Her Zaman ve Her Yerde B Planı!
Son zamanlarda doğalgaz krizi nedeniyle Kıbrıs’ta “yeni” Türk politikasından söz ediliyor ve Türk tarafının farklı bir tutum içine girdiği ileri sürülüyor. Gerçekten de son dönemde yapılan açıklamalar, özellikle Kudret Özersay ile Özdil Nami’nin söyledikleri, çok sık duyduğumuz şeyler değildir. Kıbrıslı Türklerle Kıbrıslı Rumların birlikte oluşturacağı bir komitenin hidrokarbon yataklarına dair kararlar alması, bunun neredeyse müzakerelerin ön şartı olması ve çözüm parametrelerinin konfederasyondan yana değiştirme anlamına gelen söylemler, bazı çevreler tarafından “yeni görüşler” olarak sunuluyor.
Ne var ki bunların hiçbiri yeni değil. 2010-2015 arasında, yani Eroğlu’nun toplum liderliği koltuğunda oturduğu dönemde, Ankara’nın gündemine aldığı konulardı ve B Planının temelini oluşturuyordu. Öyle anlaşılıyor ki, Mustafa Akıncı’nın 2015 yılında seçimi kazanmasıyla, bu yöndeki görüşler bir süreliğine askıya alındı ama Crans Montana Konferansı sonuç almadan dağılınca, yeniden çözüm parametrelerinin değiştirilmesinden ve B planından söz edilmeye başlandı. Nitekim Crans Montana sonrasında sık sık federal çözüme veda niteliğinde konuşmalar dinledik.
Bazıları öyle bir hava yaratıyor ki, sanki Kıbrıs Rum tarafının Crans Montana’daki tutumu yüzünden Türk tarafı tavır değiştirmek zorunda kalmıştır. Örneğin, eskiden beri B Plancı olan ve parametreleri değiştirmeyi arzulayan Kudret Özersay 4 Mart 2018 tarihli Politis gazetesinde şöyle diyordu: “benim Cumhurbaşkanı ile gerçekleştirdiğim görüşmeden elde ettiğim izlenim, İsviçre’de yapılan son müzakerelerde, Kıbrıs Rum tarafının mesajının, özellikle de dönüşümlü başkanlık konusunda yönetimi paylaşmaya hazır olmadıkları yönündedir.”

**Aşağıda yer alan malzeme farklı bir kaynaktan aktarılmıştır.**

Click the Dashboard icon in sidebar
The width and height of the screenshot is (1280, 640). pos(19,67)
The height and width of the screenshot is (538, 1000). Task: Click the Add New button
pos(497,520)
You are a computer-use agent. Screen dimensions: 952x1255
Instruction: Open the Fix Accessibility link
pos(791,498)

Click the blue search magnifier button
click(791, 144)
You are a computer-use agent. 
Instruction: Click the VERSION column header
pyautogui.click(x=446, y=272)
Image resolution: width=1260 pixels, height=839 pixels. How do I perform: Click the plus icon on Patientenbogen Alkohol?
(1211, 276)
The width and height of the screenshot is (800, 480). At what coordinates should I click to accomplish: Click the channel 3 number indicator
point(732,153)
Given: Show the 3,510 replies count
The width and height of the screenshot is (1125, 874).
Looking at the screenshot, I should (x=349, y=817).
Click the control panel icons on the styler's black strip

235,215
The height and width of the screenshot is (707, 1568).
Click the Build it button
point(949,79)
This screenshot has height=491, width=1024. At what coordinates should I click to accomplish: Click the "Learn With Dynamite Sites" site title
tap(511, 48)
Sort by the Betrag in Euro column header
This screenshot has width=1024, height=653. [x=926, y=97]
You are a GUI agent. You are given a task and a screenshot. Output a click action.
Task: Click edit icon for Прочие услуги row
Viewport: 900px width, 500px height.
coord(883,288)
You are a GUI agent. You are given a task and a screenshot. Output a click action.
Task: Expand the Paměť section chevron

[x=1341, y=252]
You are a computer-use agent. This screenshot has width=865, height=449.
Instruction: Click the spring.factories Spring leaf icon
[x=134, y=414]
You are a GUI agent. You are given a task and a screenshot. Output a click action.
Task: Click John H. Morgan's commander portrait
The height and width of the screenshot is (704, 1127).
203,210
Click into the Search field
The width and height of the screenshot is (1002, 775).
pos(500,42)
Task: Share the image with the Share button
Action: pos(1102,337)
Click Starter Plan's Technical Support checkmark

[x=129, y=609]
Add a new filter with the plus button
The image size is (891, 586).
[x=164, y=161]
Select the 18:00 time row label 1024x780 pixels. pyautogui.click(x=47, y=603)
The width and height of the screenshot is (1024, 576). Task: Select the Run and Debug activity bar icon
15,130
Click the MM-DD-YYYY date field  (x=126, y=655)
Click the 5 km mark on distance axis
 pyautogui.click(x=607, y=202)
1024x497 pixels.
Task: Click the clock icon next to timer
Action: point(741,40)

Oysa, durum hiç de öyle değildir. Türk tarafı, Crans Montana’dan çok önce çözüm parametrelerini değiştirme gayreti içine girmiştir.
Biraz geri gidip, hafızamızı tazeleyelim.
Kudret Özersay, 5 Şubat 2012 tarihinde Kathimerini gazetesine verdiği mülakatta, Türk tarafı için 1 Temmuz 2012 tarihinin bir dönüm noktası olduğunu söylüyordu ve “o tarihe kadar çözüm olmazsa Türk tarafı Kıbrıs Sorununun federal devlet temelinde çözülmesi fikrini terk edecek ve ‘kutunun dışına’ (federal çözüm dışına) çıkarak başka çözümler arayacak” diyordu. “Yaratıcı çözümler bulmalıyız” diyen Özersay, yeni görüşme sürecinde nelerin müzakere edileceğini ise şöyle sıralıyordu: “bölgesel ticaretin güvence altına alınması, doğal gaz sorununun çözülmesi ve Kıbrıs Sorununda “kutunun dışına çıkıp” çözüm aranması!
Kudert Özersay, paradigma değişikliğini şu gerekçelere dayandırıyordu: Ekonomik, toplumsal, siyasi sorunlar içinde yüzen Kıbrıslı Türklerin daha fazla beklemeye tahammülü yok! 44 yıl boyunca her yöntem denendi ama çözüm olmadı, demek ki federal devlet fikri temelinde çözüm olamıyor!
Özersay, Türk tarafının 1 Temmuz 2012 tarihinden sonra dışa dönük olarak yapacağı manevraya içeriden başlayacağını da söylüyordu: “uygun fırsatı bulduğumuzda Kıbrıs Türk tarafı olarak siyasal, anayasal, ekonomik ve toplumsal yapımızı yeniden-düzenlemeliyiz ve Türkiye ile olan ilişkilerimizi gözden geçirmeye yönelmeliyiz”.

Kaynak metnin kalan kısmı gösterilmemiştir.